═══ Input data ═══

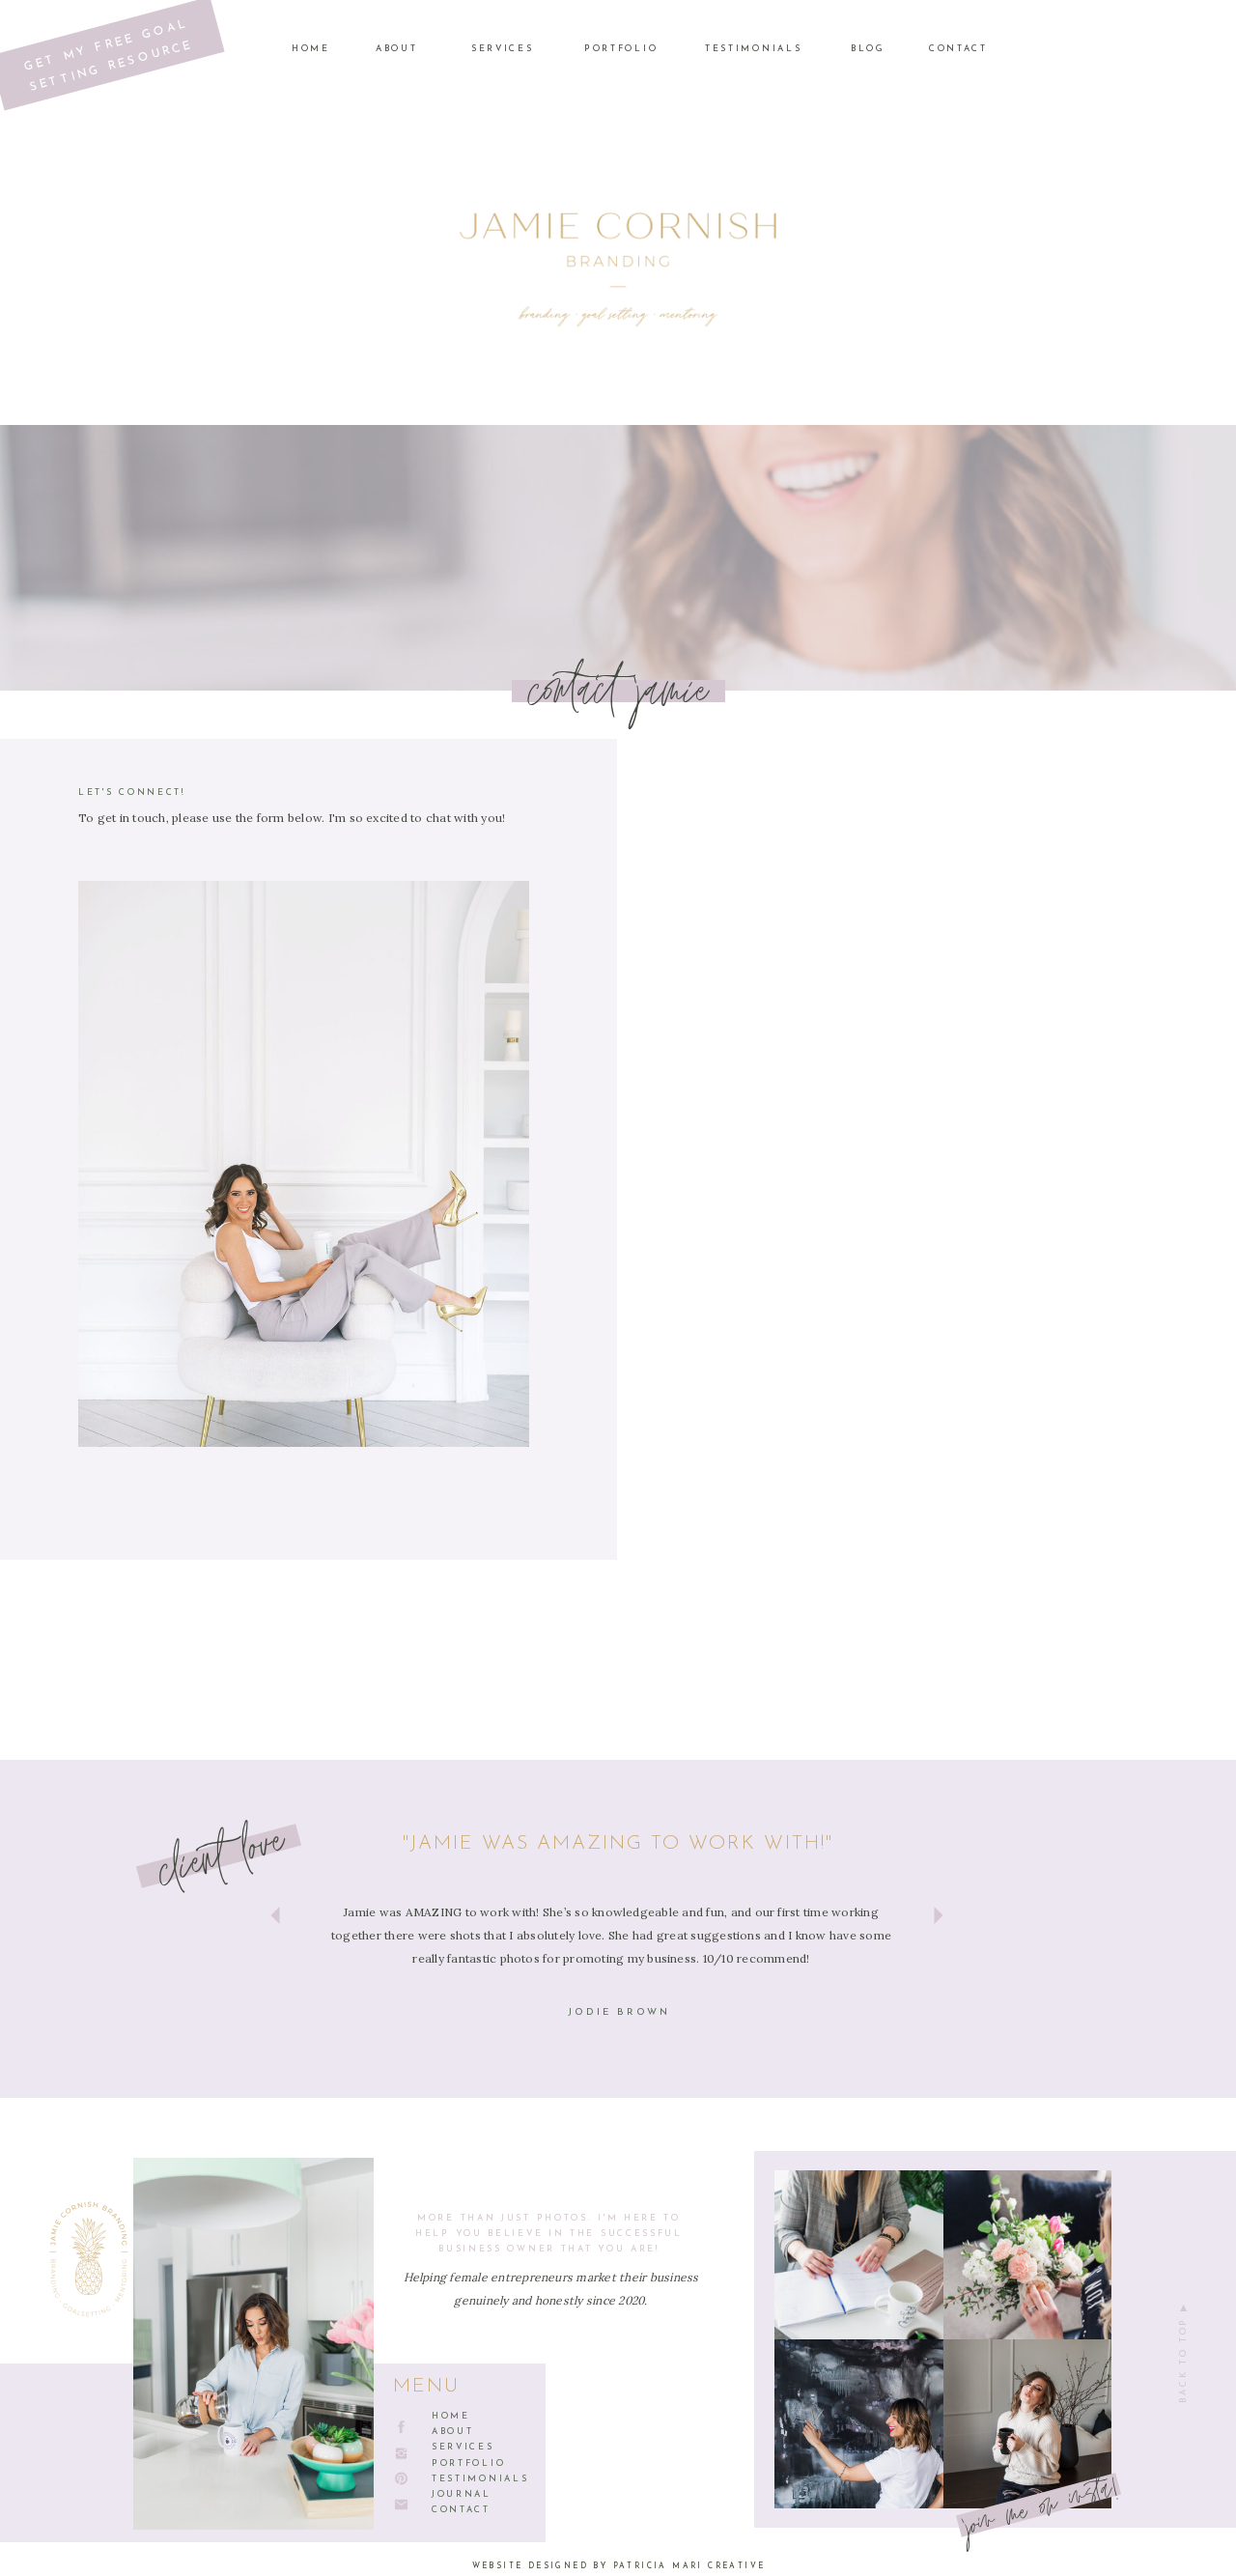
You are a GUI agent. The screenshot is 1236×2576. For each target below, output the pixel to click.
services (463, 2447)
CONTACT (461, 2509)
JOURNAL (462, 2494)
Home (451, 2416)
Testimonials (480, 2479)
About (453, 2431)
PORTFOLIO (468, 2463)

═══

-- Exercise aim --
Output all of the data exactly as it stands, minus any images.

-- Answer to the problem --
You are a GUI agent. The screenshot is 1236×2576. For each target below, output the pixel to click.
services (463, 2447)
CONTACT (461, 2509)
JOURNAL (462, 2494)
Home (451, 2416)
Testimonials (480, 2479)
About (453, 2431)
PORTFOLIO (468, 2463)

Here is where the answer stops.